#### [Stated task 1]
Pick out every line in the rows below that contains the word "left", treating uppercase and lowercase as different.
[start Excerpted text]
Secretary of the Security Council of Russia
- In office 22 May 1992 – 10 May 1993
- President: Boris Yeltsin
- Preceded by: Office established
- Succeeded by: Yevgeny Shaposhnikov

Assistant to the President of the RSFSR
- In office 19 September 1991 – 3 April 1992
- President: Boris Yeltsin

Personal details
- Born: Yury Vladimirovich Skokov 20 June 1938 Vladivostok, RSFSR, Soviet Union
- Died: 5 February 2013 (aged 74) Moscow, Russia
- Citizenship: Russia Soviet Union (previously)
- Party: A Just Russia
- Other political affiliations: Communist Party of the Soviet Union (until 1991)
- Alma mater: Leningrad Electrotechnical Institute
- Awards: Order of the Red Banner of Labour Order of the Badge of Honour

= Yury Skokov =

Russian politician

Yury Vladimirovich Skokov (Юрий Владимирович Скоков; 20 June 1938 – 5 February 2013) was a Russian politician who served as Secretary of the Security Council of Russia from 1992 to 1993.

== Early life and education ==
Yury Skokov was born in Vladivostok, Russian SFSR, Soviet Union on June 20, 1938. His father was an NKVD officer.
[end Excerpted text]
[start Material for the task]
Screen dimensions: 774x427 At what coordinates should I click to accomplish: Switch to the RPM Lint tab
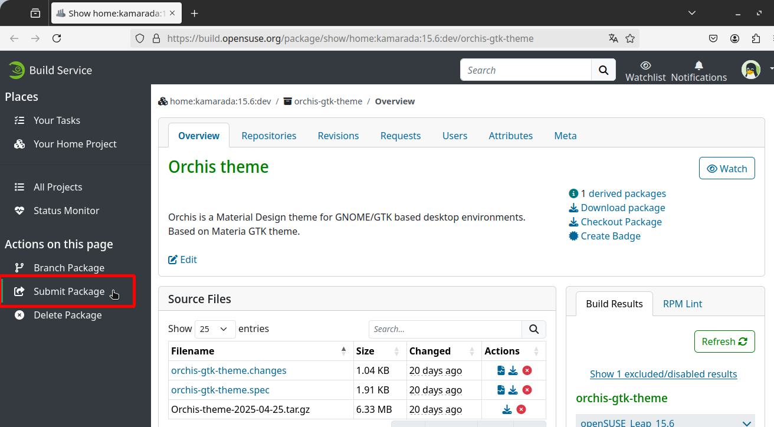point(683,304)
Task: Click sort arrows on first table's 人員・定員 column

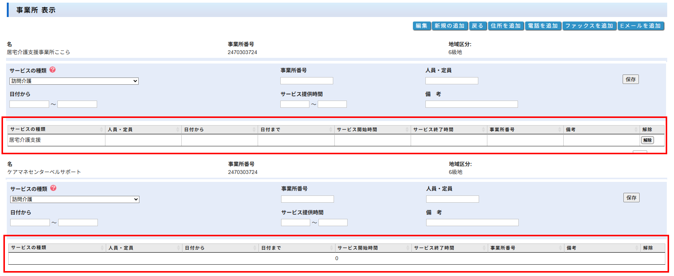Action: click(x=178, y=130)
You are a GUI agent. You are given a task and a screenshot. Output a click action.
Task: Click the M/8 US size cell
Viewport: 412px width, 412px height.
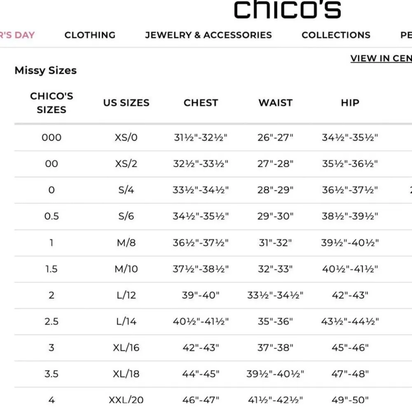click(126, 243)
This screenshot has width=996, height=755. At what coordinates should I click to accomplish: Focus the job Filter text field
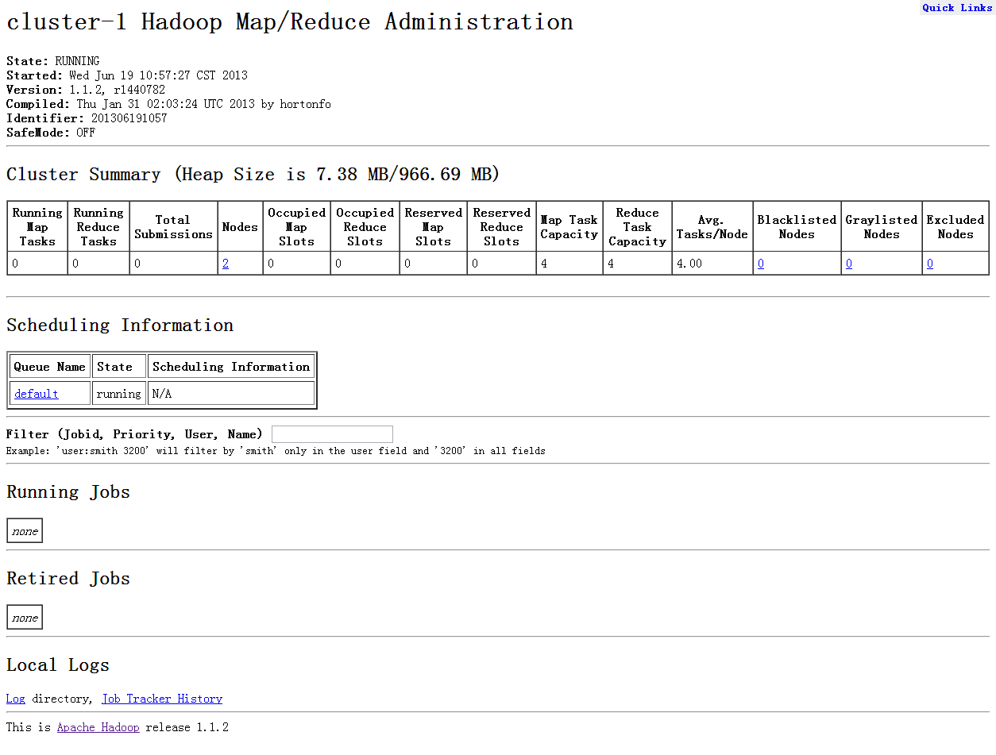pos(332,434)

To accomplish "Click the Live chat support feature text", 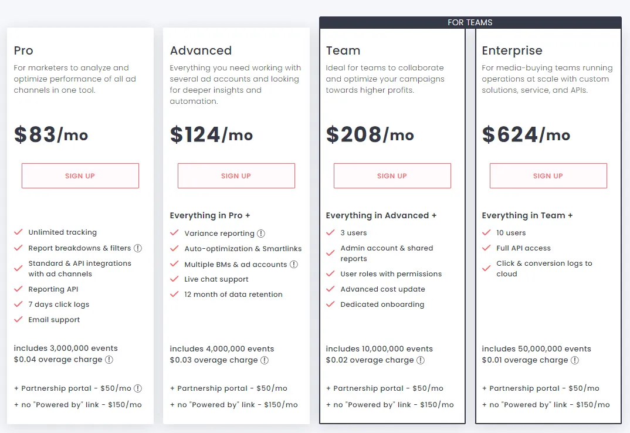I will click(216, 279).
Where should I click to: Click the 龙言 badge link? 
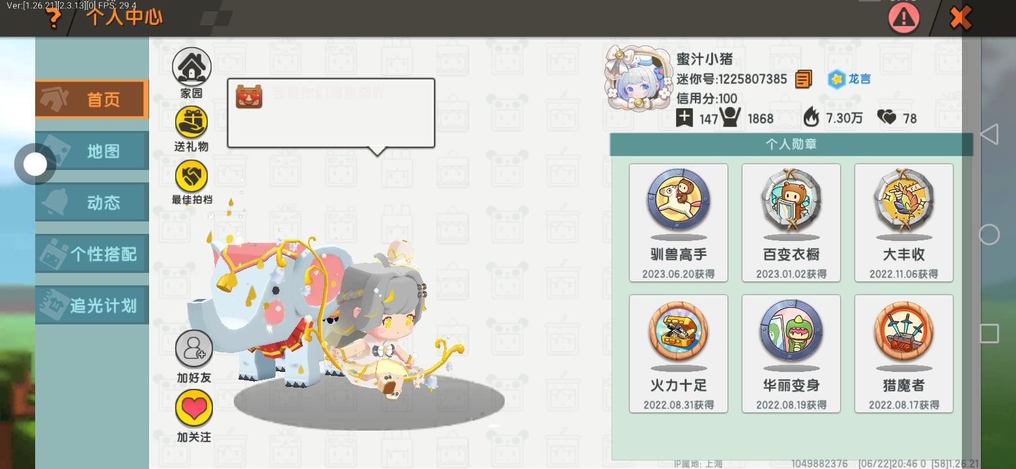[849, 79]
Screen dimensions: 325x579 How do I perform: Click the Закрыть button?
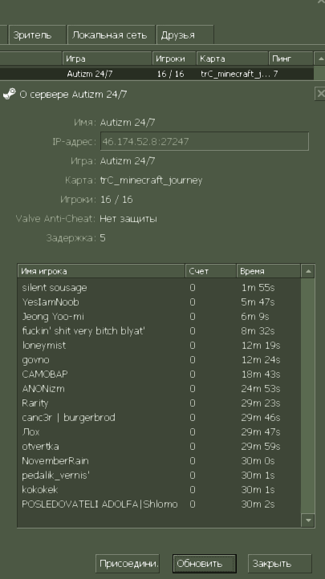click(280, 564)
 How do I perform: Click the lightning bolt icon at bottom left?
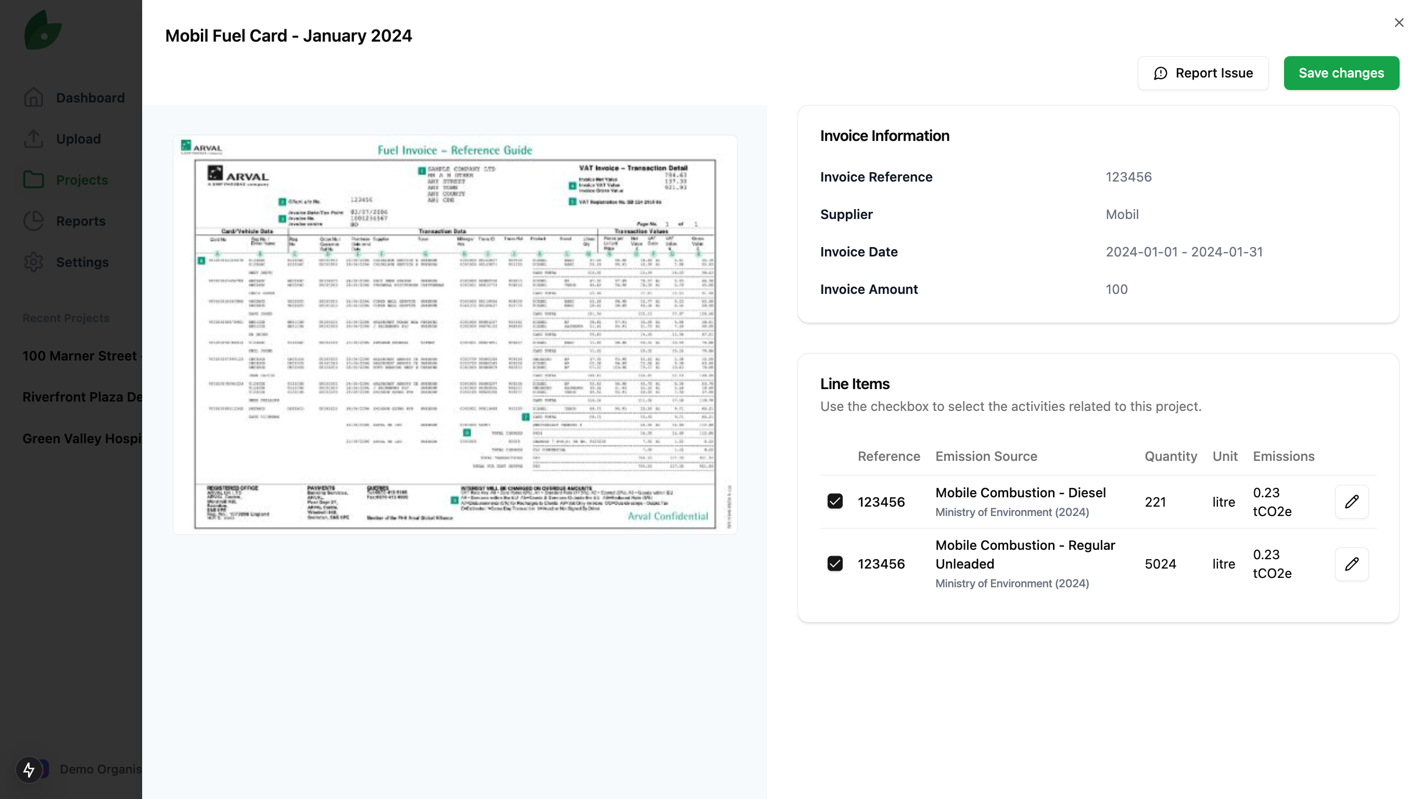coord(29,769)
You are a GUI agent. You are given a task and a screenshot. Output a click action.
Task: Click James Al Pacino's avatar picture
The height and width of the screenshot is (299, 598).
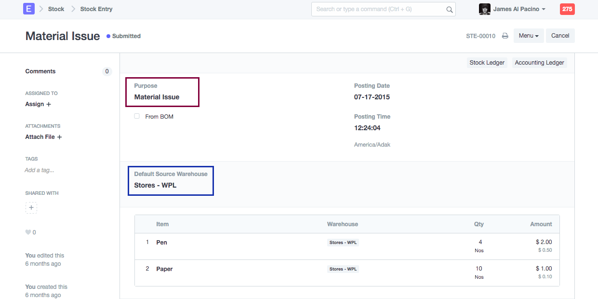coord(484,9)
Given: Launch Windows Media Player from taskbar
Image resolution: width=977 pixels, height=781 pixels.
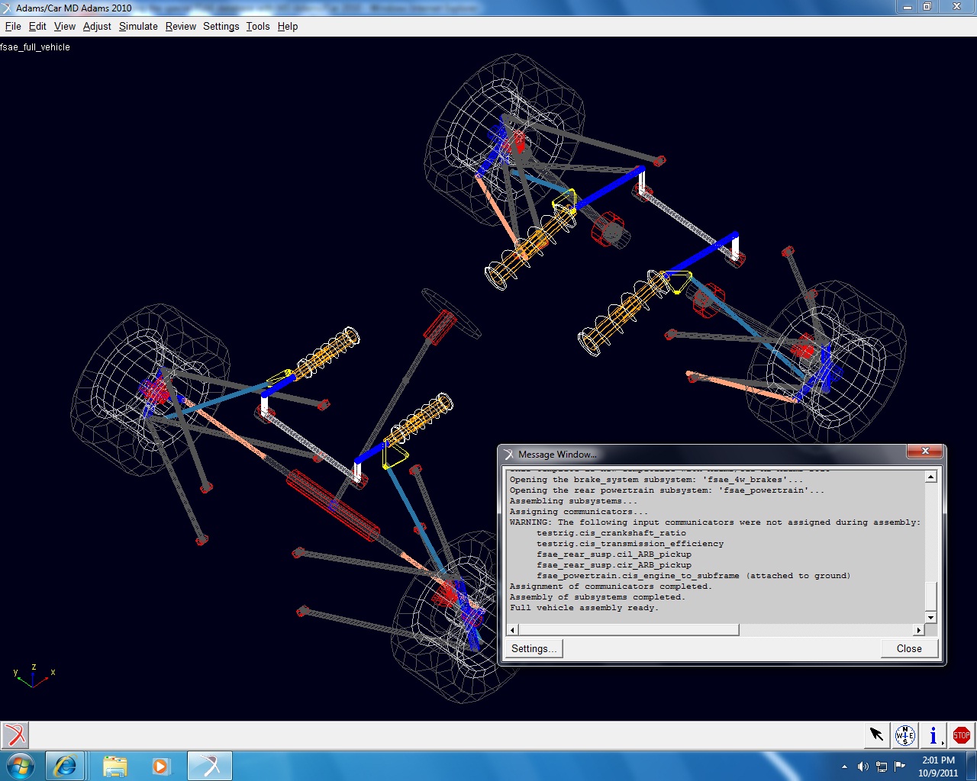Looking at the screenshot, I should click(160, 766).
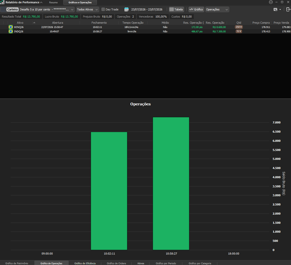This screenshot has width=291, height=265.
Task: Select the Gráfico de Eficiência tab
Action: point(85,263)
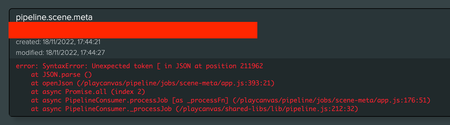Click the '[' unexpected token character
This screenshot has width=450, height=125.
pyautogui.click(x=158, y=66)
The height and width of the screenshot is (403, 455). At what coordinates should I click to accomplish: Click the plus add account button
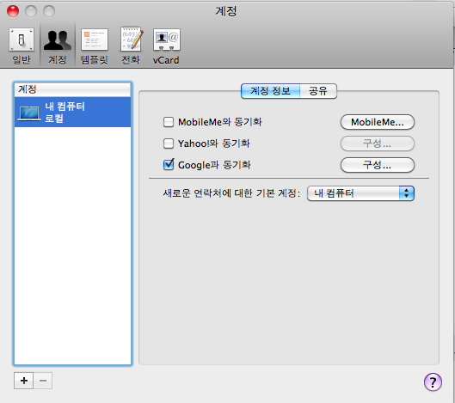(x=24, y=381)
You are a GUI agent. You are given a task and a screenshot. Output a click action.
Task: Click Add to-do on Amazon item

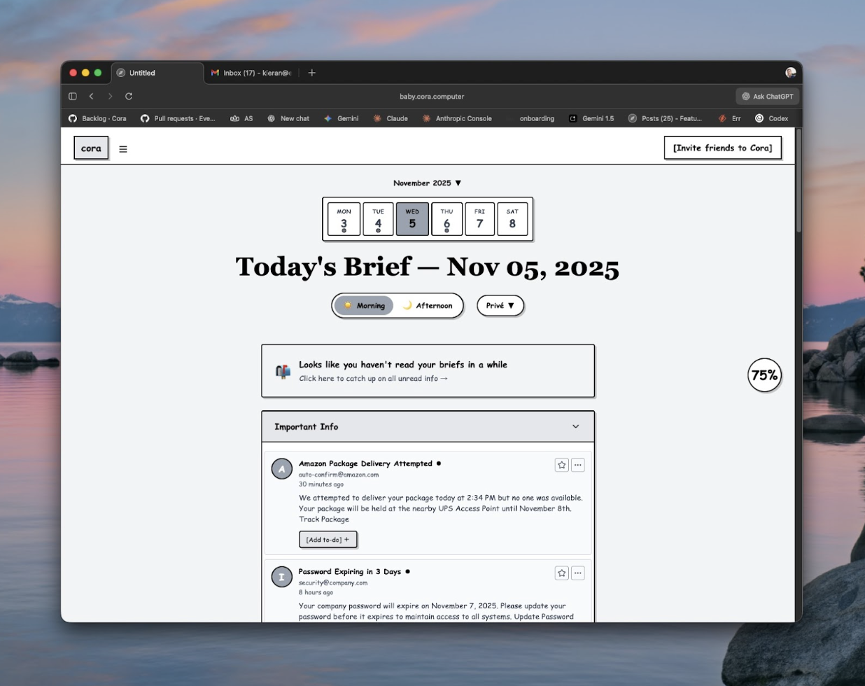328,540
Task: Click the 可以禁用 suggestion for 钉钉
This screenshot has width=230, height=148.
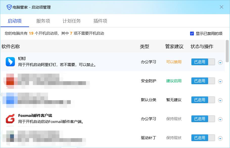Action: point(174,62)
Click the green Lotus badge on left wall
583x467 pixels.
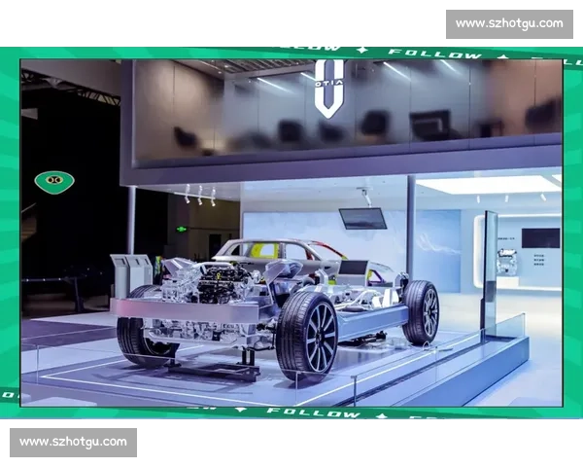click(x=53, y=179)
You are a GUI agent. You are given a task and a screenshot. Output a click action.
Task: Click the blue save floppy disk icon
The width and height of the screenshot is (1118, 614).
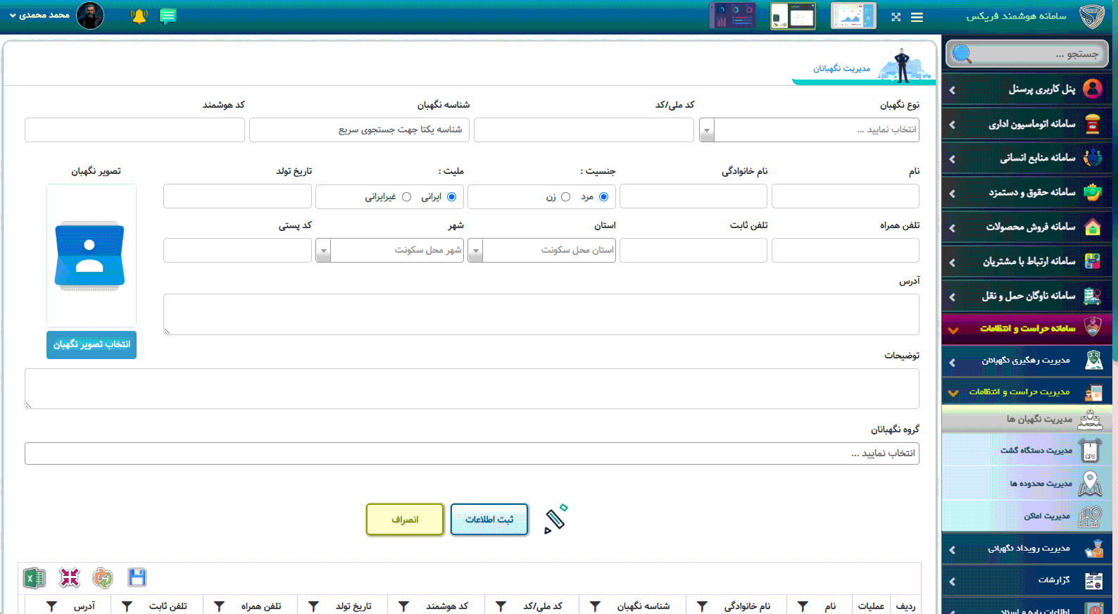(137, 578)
[end Material for the task]
#### [Stated task 2]
Answer these questions from the text on Yury Skokov:
(a) Who succeeded him as Secretary of the Security Council of Russia?
(b) What was his alma mater?
(c) What was his father's occupation?

#### [Expected answer 1]
 How do I perform: Click the lightning bolt icon at bottom left?
Click the green Lotus badge on left wall

#### [Expected answer 2]
(a) Yevgeny Shaposhnikov
(b) Leningrad Electrotechnical Institute
(c) An NKVD officer